The gold standard for the surgical cure of primary hyperparathyroidism (PHPT) for many years was cervical exploration under general anaesthetic, identification of 4 parathyroid glands and removal of enlarged/abnormal glands. Despite cure rates in expert hands of 98% with minimal morbidity the surgical management of PHPT is changing.
PHPT in most cases (85%) is caused by single gland disease. The advances in preoperative localisation of abnormal parathyroid tissue ultrasound and MIBI, and the concept of minimally invasive surgery have led to a progression from scan directed unilateral neck exploration, small incision unilateral (focused) neck exploration and video-assisted surgery. The apparent benefits of scan directed surgery include shorter hospital stay, a lesser requirement for the use of general anaesthesia and improved cosmesis. In expert hands, concordant localisation scans and a minimally invasive surgical approach will achieve biochemical cure in 9095% of patients with PHPT.
A minimally invasive scan directed surgical procedure is contra-indicated for patients with co-existent goitre, large parathyroid tumours, a family history of HPT or those with suspected or proven multiglandular disease. Routine intra-operative PTH assay to confirm biochemical cure is not cost effective.

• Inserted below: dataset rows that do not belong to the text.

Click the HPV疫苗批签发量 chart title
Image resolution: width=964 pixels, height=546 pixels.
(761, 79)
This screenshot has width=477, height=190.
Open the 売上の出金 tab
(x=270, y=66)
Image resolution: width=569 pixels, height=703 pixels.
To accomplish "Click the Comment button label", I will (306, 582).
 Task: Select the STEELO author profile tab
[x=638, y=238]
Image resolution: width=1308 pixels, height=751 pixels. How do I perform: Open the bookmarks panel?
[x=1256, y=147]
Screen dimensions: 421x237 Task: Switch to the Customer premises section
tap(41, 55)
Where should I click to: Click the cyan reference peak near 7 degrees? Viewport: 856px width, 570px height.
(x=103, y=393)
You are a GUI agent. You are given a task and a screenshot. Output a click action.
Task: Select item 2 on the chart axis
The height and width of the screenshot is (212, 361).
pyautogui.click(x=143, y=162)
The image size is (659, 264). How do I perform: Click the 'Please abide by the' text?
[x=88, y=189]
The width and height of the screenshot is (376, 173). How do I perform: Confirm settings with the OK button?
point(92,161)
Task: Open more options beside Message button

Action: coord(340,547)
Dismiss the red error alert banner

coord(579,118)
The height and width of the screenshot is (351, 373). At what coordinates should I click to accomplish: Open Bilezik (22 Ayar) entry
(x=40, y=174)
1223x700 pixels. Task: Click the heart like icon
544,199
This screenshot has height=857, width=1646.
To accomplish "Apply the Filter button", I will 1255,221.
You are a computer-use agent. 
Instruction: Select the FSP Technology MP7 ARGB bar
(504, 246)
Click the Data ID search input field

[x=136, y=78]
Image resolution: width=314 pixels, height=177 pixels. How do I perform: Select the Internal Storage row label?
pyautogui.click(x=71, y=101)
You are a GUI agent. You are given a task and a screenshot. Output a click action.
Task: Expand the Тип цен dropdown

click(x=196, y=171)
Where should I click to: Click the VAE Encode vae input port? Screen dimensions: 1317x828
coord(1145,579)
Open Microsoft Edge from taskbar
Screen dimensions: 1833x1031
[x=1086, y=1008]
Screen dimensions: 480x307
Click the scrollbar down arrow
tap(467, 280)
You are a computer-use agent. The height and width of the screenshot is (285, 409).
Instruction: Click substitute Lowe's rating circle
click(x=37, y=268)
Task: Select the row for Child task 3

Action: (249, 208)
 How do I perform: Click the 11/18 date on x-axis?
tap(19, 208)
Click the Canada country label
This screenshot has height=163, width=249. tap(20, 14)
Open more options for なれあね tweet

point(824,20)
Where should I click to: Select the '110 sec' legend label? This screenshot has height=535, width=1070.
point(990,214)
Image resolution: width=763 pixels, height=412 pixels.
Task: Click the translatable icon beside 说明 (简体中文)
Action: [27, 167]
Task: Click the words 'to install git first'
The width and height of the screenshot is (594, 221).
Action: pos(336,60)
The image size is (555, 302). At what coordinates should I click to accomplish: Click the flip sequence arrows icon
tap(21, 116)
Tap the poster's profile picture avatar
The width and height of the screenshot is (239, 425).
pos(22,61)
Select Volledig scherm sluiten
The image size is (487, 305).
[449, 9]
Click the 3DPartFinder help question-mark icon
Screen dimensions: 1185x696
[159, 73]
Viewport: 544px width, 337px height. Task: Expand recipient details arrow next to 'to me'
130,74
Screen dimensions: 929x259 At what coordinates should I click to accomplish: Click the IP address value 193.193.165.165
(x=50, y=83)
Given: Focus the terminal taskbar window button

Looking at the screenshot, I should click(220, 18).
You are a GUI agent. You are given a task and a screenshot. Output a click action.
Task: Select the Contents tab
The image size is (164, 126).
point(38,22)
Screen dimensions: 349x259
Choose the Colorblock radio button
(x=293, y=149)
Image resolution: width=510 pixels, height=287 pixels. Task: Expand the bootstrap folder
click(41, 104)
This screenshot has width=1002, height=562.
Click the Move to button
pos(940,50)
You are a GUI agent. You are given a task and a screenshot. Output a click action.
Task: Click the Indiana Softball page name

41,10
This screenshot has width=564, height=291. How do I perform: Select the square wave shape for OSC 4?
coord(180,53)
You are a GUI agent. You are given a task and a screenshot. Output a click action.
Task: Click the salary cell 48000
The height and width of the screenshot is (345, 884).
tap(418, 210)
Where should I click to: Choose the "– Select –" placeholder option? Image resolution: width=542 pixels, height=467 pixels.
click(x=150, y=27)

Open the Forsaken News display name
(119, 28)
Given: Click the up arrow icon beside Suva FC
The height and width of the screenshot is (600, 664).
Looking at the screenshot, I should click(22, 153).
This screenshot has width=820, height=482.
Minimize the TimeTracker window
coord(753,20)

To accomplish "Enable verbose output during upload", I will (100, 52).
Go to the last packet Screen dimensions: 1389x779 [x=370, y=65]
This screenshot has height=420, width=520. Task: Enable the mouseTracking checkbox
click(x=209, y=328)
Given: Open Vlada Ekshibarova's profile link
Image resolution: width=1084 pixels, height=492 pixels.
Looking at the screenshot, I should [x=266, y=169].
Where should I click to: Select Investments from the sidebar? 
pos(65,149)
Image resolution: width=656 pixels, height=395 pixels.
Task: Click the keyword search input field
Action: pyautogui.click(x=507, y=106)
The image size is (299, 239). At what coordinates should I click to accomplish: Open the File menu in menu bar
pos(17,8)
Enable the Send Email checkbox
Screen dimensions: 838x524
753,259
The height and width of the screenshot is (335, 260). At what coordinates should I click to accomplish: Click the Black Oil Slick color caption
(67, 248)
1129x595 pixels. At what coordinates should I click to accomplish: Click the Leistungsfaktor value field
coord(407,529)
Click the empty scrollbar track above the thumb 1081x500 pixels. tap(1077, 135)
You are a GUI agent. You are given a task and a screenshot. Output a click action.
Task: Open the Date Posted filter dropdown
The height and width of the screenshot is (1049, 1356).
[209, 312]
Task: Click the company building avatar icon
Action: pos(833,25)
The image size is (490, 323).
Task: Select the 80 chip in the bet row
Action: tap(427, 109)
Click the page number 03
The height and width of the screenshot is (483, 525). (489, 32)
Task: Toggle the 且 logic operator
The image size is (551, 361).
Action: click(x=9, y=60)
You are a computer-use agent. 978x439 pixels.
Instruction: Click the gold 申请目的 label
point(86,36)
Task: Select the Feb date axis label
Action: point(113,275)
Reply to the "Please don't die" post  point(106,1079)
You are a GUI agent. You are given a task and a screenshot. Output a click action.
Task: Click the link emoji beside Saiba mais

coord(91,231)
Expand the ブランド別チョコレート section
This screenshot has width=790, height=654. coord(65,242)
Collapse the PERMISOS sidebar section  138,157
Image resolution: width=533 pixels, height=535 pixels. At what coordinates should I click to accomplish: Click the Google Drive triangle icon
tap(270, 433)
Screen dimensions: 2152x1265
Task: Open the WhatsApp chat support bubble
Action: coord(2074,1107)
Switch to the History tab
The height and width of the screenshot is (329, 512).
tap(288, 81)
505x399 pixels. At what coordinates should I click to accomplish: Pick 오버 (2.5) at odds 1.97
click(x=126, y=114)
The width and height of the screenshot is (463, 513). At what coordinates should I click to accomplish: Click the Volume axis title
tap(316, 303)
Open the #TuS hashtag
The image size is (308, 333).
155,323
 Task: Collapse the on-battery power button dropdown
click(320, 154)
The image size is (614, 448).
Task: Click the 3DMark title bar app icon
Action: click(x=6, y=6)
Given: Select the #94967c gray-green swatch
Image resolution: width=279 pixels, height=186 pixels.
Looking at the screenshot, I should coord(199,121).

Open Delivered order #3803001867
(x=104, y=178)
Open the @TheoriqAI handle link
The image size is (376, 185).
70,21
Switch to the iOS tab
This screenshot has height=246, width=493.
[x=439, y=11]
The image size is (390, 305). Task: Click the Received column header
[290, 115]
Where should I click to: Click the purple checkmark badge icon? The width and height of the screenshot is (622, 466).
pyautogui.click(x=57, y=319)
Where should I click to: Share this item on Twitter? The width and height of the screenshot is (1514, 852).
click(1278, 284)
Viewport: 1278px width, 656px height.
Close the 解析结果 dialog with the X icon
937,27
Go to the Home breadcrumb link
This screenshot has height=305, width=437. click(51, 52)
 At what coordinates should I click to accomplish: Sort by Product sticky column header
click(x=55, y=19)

A pragmatic modern approach for patients with HPT is as follows. In the patient without clinical contra-indication to minimally invasive surgery request an ultrasound scan. If a single parathyroid gland is localised, request a MIBI scan. If the scans are concordant, consider the patient for focused neck surgery under local or general anaesthesia. Patients with suspected or proven multiple gland disease, renal HPT and MEN require conventional neck exploration and assessment of all parathyroid tissue.